#### WHAT THE EXERCISE ASKS:
Give every line of the data again, unchanged, but with no pictures.

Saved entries
--- START ---

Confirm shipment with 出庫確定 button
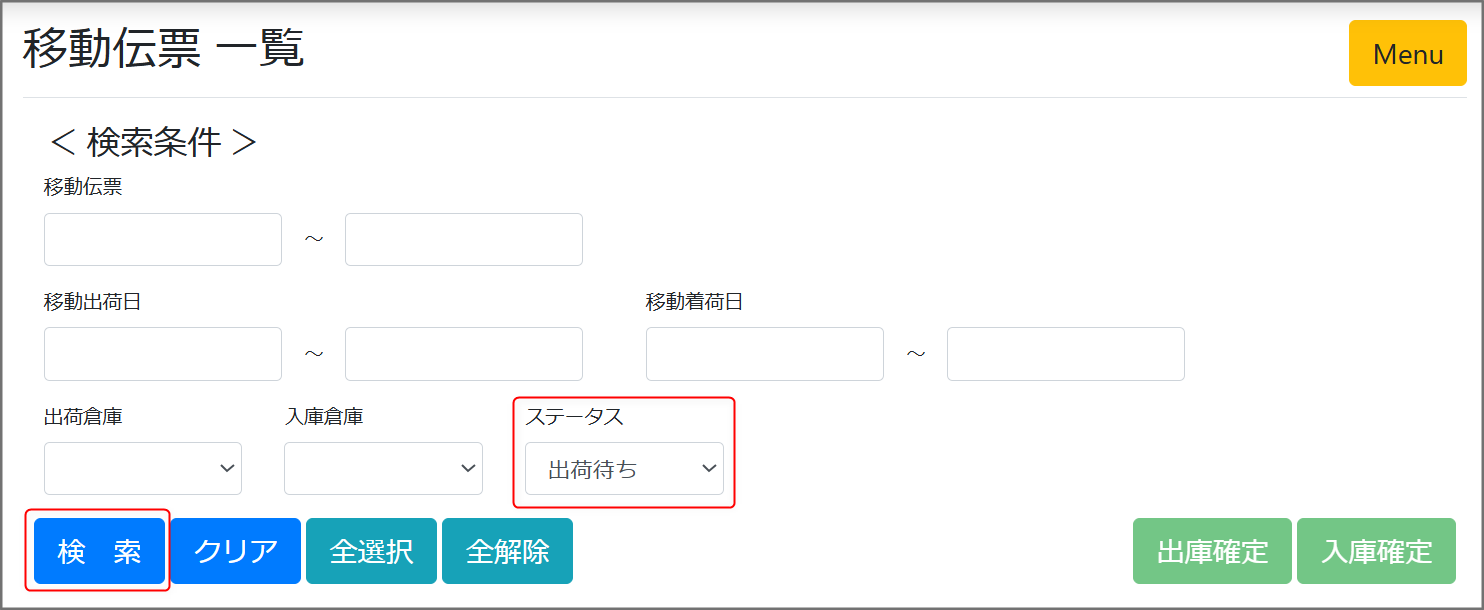This screenshot has height=610, width=1484. pos(1211,551)
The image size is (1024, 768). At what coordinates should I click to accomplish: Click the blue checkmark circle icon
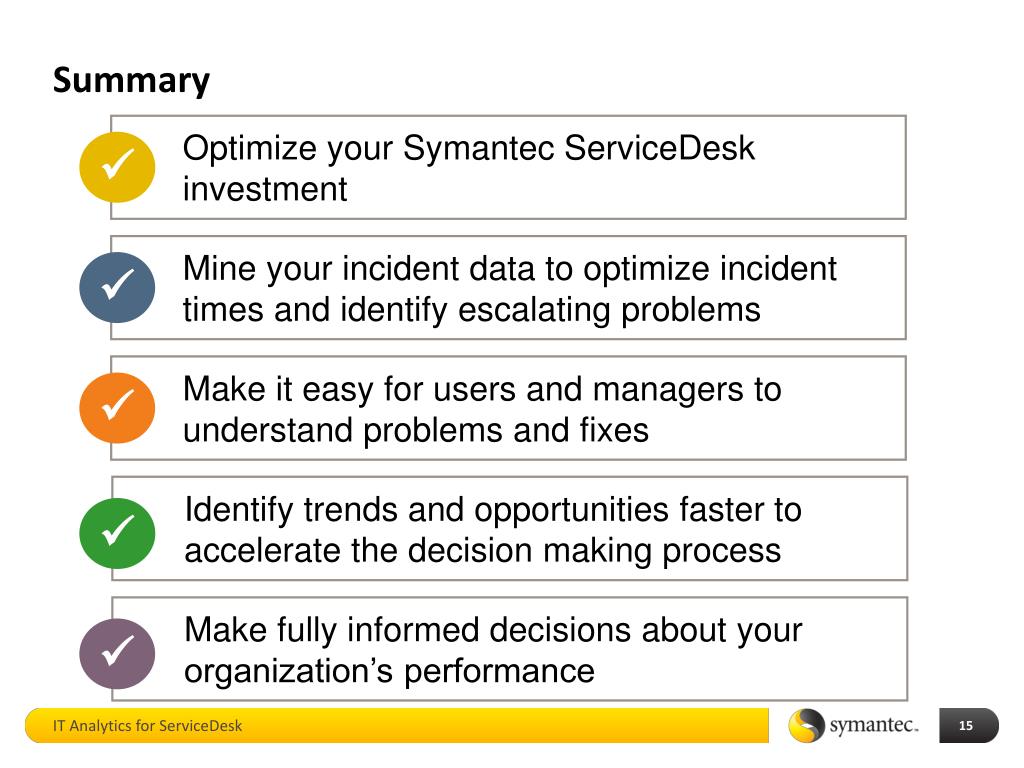pos(117,287)
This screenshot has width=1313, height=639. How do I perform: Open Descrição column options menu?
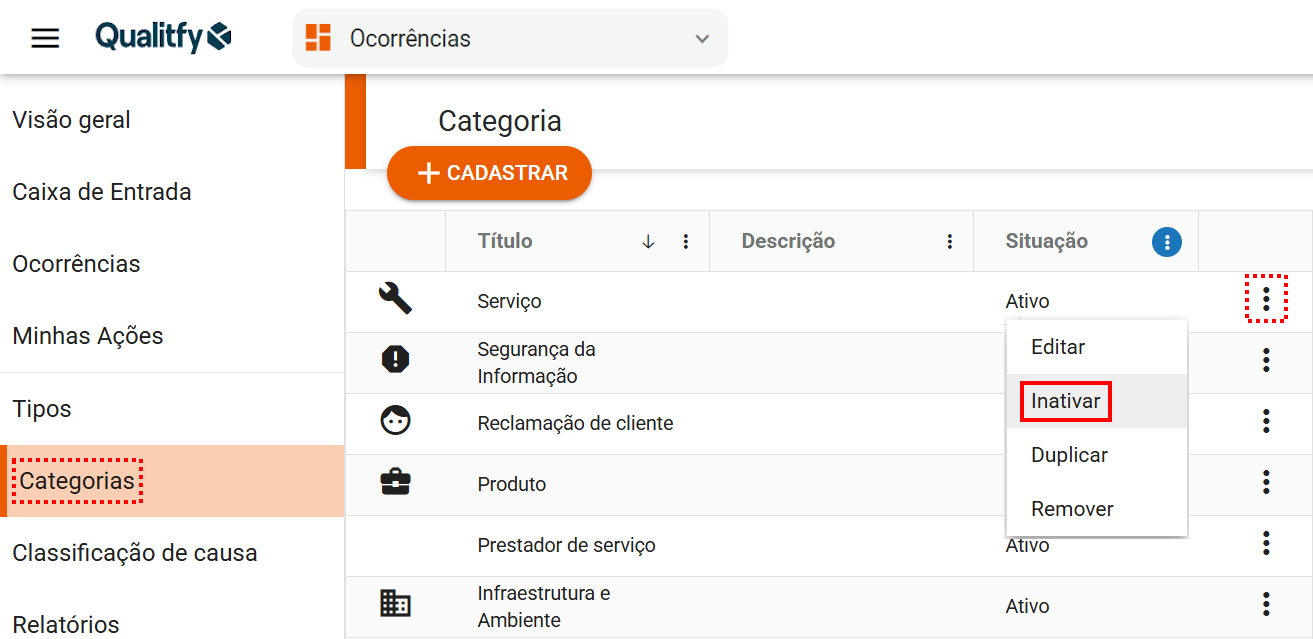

--- END ---

#### SOLUTION TO THE EXERCISE:
Confirm shipment with 出庫確定 button
This screenshot has height=610, width=1484. pos(1211,551)
The image size is (1024, 768). At what coordinates should I click to accomplish: Click the blue checkmark circle icon
pos(117,287)
This screenshot has width=1313, height=639. How do I perform: Open Descrição column options menu?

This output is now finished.